Headcount at Citi declined by 2,000 employees after the third-largest U.S. lender completed a sweeping reorganization aimed at improving profits and reducing management layers.
Bank of America, Wells Fargo and PNC Financial together cut more than 2,000 jobs in the three months ended March 31 compared with the previous quarter.
Banks are under pressure to control costs due to the uncertain economic outlook. While investors are still expecting the Federal Reserve to tame inflation while avoiding a major economic slowdown, expectations remain in a flux about the potential for interest-rate cuts later this year.

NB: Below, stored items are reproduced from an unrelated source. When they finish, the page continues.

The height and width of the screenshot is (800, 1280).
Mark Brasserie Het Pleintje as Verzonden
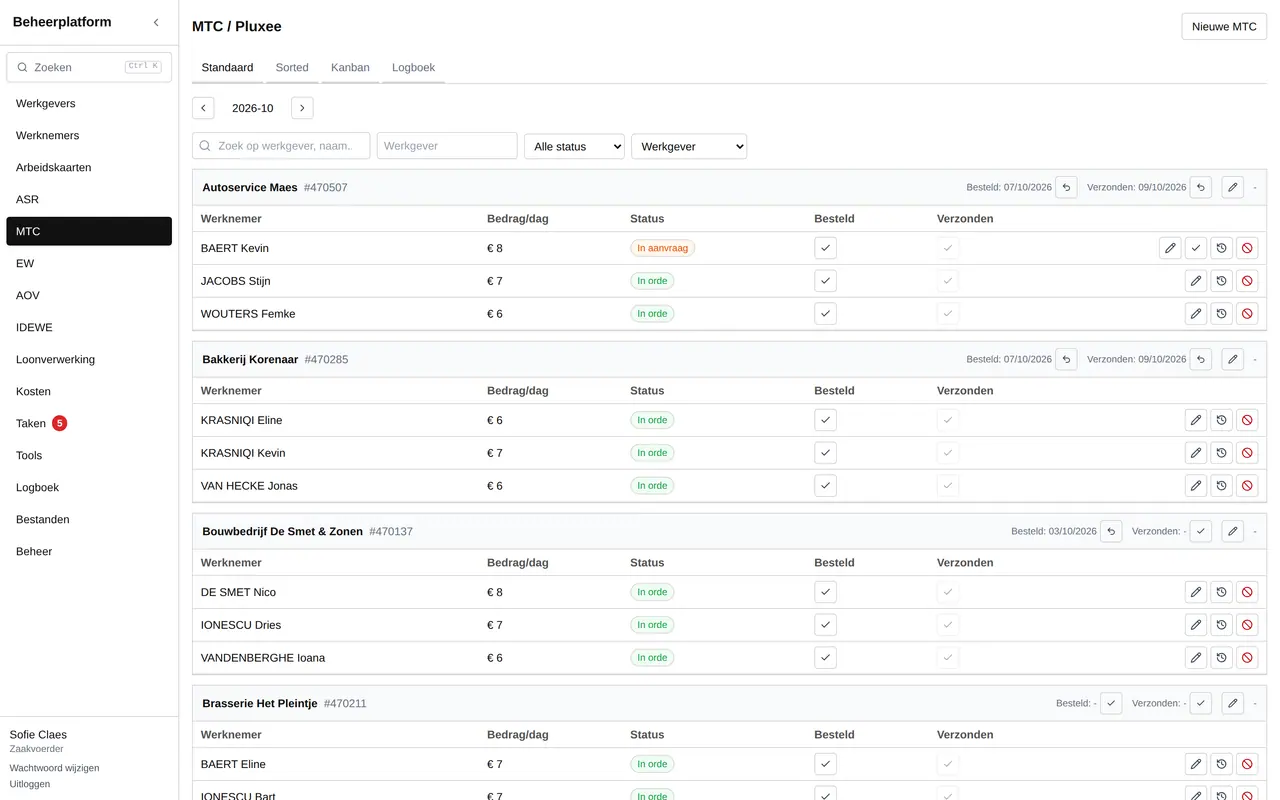(1201, 703)
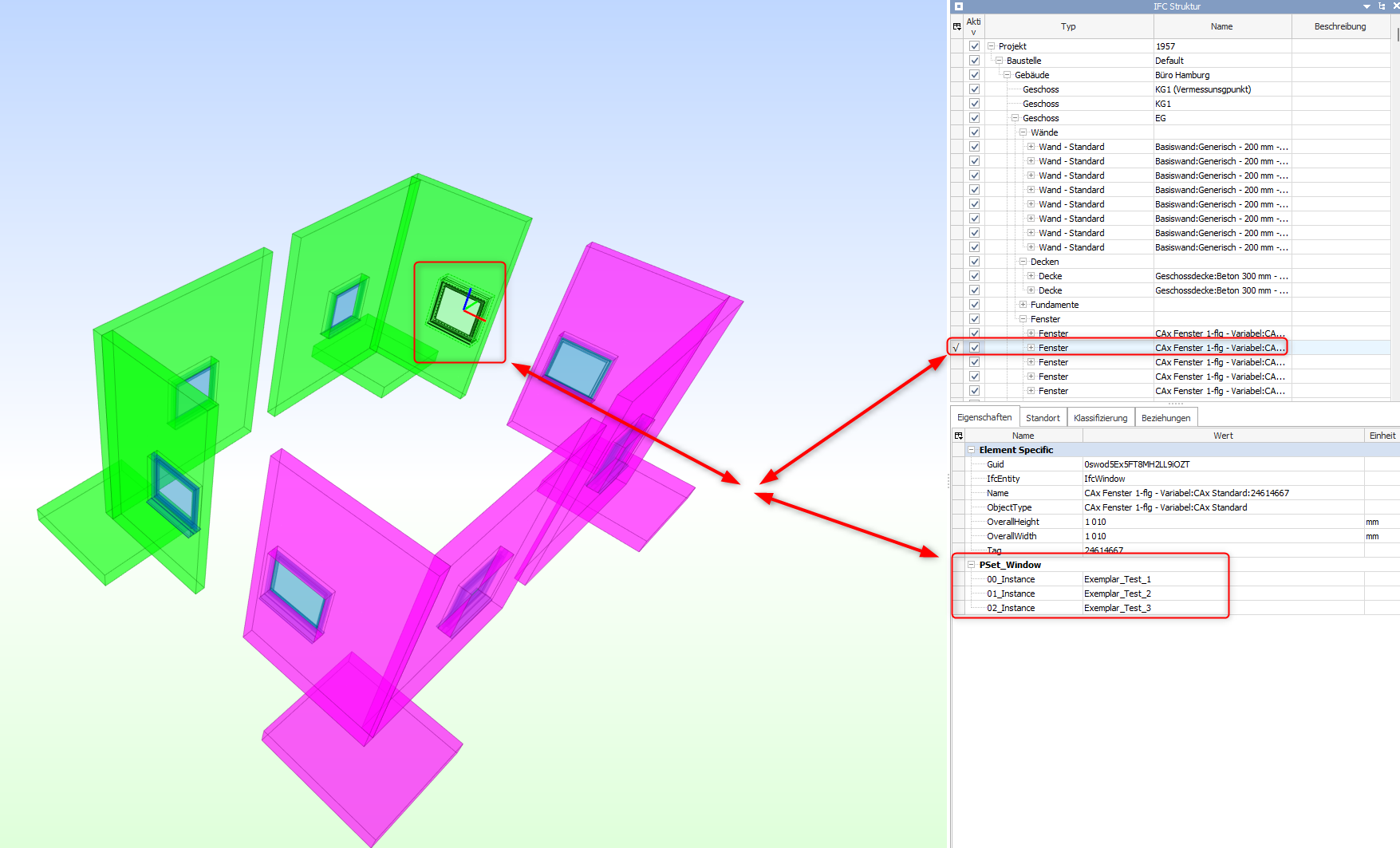1400x848 pixels.
Task: Click the Guid value field
Action: click(1137, 464)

Citi’s reductions were part of a total 7,000 job cuts that will be reported in upcoming quarterly earnings as employees complete their notice periods, its Chief Financial Officer Mark Mason told reporters on Friday.
The layoffs were part of a broader goal to reduce Citi’s staffing by 20,000 over the next two years.

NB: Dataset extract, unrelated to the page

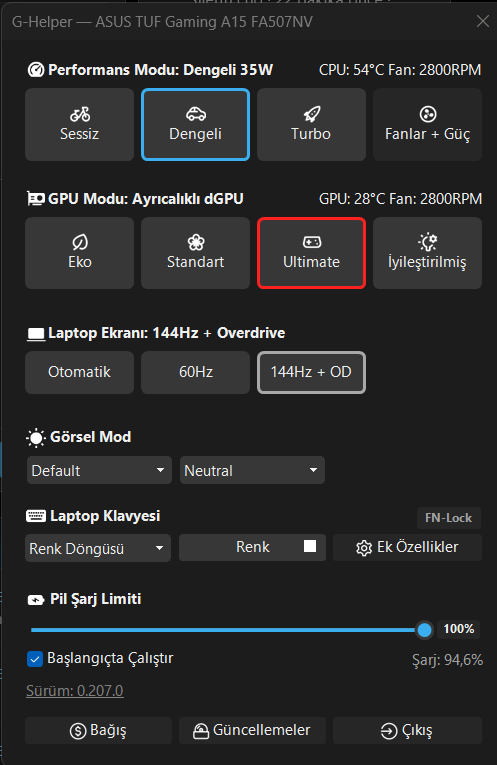Click Güncellemeler updates button
497x765 pixels.
pos(252,730)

Industry executives acknowledged the challenges in navigating the changing rate environment. Analysts said higher funding costs, contracting net interest margins and uneven trading results were likely to keep banks cautious.
“We managed headcount,” Bank of America CEO Brian Moynihan told analysts on Tuesday. “We noted the expectation in January of last year that our headcount will be down throughout the year.”
BofA’s headcount has fallen by more than 4,700 from the first quarter of 2023.
Across Wall Street, investment banks brought in higher revenue, fueled by a revival in capital markets. Executives have become more optimistic that a surge in equity offerings will lift sentiment and spur mergers and acquisitions.
That would bolster the outlook for Goldman Sachs and Morgan Stanley, where headcount shrank by 900 and 396, respectively. Morgan Stanley’s finance chief Sharon Yeshaya told analysts on Tuesday the investment bank was still making “opportunistic hires.”
In 2023, rival Goldman Sachs undertook its biggest round of layoffs since the global financial crisis of 2008.
JPMorgan Chase, however, went against the trend. The largest U.S. bank continued to bolster its ranks, adding nearly 2,000 employees in the first quarter to a total of 311,921.